[DATASET RECORDS — start]

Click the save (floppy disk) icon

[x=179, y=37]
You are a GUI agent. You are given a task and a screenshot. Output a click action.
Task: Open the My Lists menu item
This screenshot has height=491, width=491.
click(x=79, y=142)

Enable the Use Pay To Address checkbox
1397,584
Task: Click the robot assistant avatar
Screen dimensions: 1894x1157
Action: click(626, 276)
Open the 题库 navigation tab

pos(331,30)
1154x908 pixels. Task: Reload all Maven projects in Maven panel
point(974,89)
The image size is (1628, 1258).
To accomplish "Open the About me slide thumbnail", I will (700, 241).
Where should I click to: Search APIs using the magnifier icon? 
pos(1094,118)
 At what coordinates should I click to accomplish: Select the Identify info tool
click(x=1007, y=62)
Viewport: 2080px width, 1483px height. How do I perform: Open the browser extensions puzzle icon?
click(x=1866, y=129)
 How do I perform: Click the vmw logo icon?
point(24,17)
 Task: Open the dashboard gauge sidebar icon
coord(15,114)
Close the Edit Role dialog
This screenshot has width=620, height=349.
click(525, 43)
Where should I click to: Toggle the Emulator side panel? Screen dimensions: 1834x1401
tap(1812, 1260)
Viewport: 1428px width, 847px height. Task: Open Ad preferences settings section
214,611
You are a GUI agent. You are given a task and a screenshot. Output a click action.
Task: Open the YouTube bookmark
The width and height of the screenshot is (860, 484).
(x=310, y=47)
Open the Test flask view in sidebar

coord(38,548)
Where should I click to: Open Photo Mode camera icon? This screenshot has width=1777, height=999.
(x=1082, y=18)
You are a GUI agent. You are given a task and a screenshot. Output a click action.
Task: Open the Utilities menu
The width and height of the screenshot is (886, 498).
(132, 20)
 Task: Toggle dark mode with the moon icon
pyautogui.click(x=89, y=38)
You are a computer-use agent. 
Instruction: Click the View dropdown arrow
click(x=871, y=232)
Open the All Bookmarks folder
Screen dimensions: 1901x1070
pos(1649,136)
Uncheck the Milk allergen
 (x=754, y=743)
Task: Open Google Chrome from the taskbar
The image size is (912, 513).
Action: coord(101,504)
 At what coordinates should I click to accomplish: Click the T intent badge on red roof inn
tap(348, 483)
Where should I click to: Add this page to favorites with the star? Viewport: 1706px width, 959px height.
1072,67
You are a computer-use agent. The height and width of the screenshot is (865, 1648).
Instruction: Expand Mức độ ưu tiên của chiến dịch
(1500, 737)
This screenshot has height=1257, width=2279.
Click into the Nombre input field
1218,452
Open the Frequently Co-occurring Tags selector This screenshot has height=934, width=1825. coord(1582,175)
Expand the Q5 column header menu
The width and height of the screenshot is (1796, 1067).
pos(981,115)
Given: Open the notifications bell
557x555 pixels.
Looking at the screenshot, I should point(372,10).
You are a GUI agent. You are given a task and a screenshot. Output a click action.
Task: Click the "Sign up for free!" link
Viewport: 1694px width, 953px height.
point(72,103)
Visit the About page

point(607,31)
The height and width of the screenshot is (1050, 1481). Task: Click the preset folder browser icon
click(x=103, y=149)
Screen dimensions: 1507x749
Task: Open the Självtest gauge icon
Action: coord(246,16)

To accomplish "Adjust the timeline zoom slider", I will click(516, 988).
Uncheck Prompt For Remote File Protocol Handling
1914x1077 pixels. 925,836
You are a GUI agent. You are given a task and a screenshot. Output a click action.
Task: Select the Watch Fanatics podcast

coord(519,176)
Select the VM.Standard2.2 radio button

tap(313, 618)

[DATASET RECORDS — finish]

* **EXERCISE REQUIREMENTS**
Show the data once more, exactly as it was written.

* **EXERCISE RESPONSE**
Click the save (floppy disk) icon

[x=179, y=37]
You are a GUI agent. You are given a task and a screenshot. Output a click action.
Task: Open the My Lists menu item
This screenshot has height=491, width=491.
click(x=79, y=142)

Enable the Use Pay To Address checkbox
1397,584
Task: Click the robot assistant avatar
Screen dimensions: 1894x1157
Action: click(626, 276)
Open the 题库 navigation tab

pos(331,30)
1154x908 pixels. Task: Reload all Maven projects in Maven panel
point(974,89)
The image size is (1628, 1258).
To accomplish "Open the About me slide thumbnail", I will (700, 241).
Where should I click to: Search APIs using the magnifier icon? 
pos(1094,118)
 At what coordinates should I click to accomplish: Select the Identify info tool
click(x=1007, y=62)
Viewport: 2080px width, 1483px height. How do I perform: Open the browser extensions puzzle icon?
click(x=1866, y=129)
 How do I perform: Click the vmw logo icon?
point(24,17)
 Task: Open the dashboard gauge sidebar icon
coord(15,114)
Close the Edit Role dialog
This screenshot has width=620, height=349.
click(525, 43)
Where should I click to: Toggle the Emulator side panel? Screen dimensions: 1834x1401
tap(1812, 1260)
Viewport: 1428px width, 847px height. Task: Open Ad preferences settings section
214,611
You are a GUI agent. You are given a task and a screenshot. Output a click action.
Task: Open the YouTube bookmark
The width and height of the screenshot is (860, 484).
(x=310, y=47)
Open the Test flask view in sidebar

coord(38,548)
Where should I click to: Open Photo Mode camera icon? This screenshot has width=1777, height=999.
(x=1082, y=18)
You are a GUI agent. You are given a task and a screenshot. Output a click action.
Task: Open the Utilities menu
The width and height of the screenshot is (886, 498).
(132, 20)
 Task: Toggle dark mode with the moon icon
pyautogui.click(x=89, y=38)
You are a computer-use agent. 
Instruction: Click the View dropdown arrow
click(x=871, y=232)
Open the All Bookmarks folder
Screen dimensions: 1901x1070
pos(1649,136)
Uncheck the Milk allergen
 (x=754, y=743)
Task: Open Google Chrome from the taskbar
The image size is (912, 513).
Action: coord(101,504)
 At what coordinates should I click to accomplish: Click the T intent badge on red roof inn
tap(348, 483)
Where should I click to: Add this page to favorites with the star? Viewport: 1706px width, 959px height.
1072,67
You are a computer-use agent. The height and width of the screenshot is (865, 1648).
Instruction: Expand Mức độ ưu tiên của chiến dịch
(1500, 737)
This screenshot has height=1257, width=2279.
Click into the Nombre input field
1218,452
Open the Frequently Co-occurring Tags selector This screenshot has height=934, width=1825. coord(1582,175)
Expand the Q5 column header menu
The width and height of the screenshot is (1796, 1067).
pos(981,115)
Given: Open the notifications bell
557x555 pixels.
Looking at the screenshot, I should point(372,10).
You are a GUI agent. You are given a task and a screenshot. Output a click action.
Task: Click the "Sign up for free!" link
Viewport: 1694px width, 953px height.
point(72,103)
Visit the About page

point(607,31)
The height and width of the screenshot is (1050, 1481). Task: Click the preset folder browser icon
click(x=103, y=149)
Screen dimensions: 1507x749
Task: Open the Självtest gauge icon
Action: coord(246,16)

To accomplish "Adjust the timeline zoom slider", I will click(516, 988).
Uncheck Prompt For Remote File Protocol Handling
1914x1077 pixels. 925,836
You are a GUI agent. You are given a task and a screenshot. Output a click action.
Task: Select the Watch Fanatics podcast

coord(519,176)
Select the VM.Standard2.2 radio button

tap(313, 618)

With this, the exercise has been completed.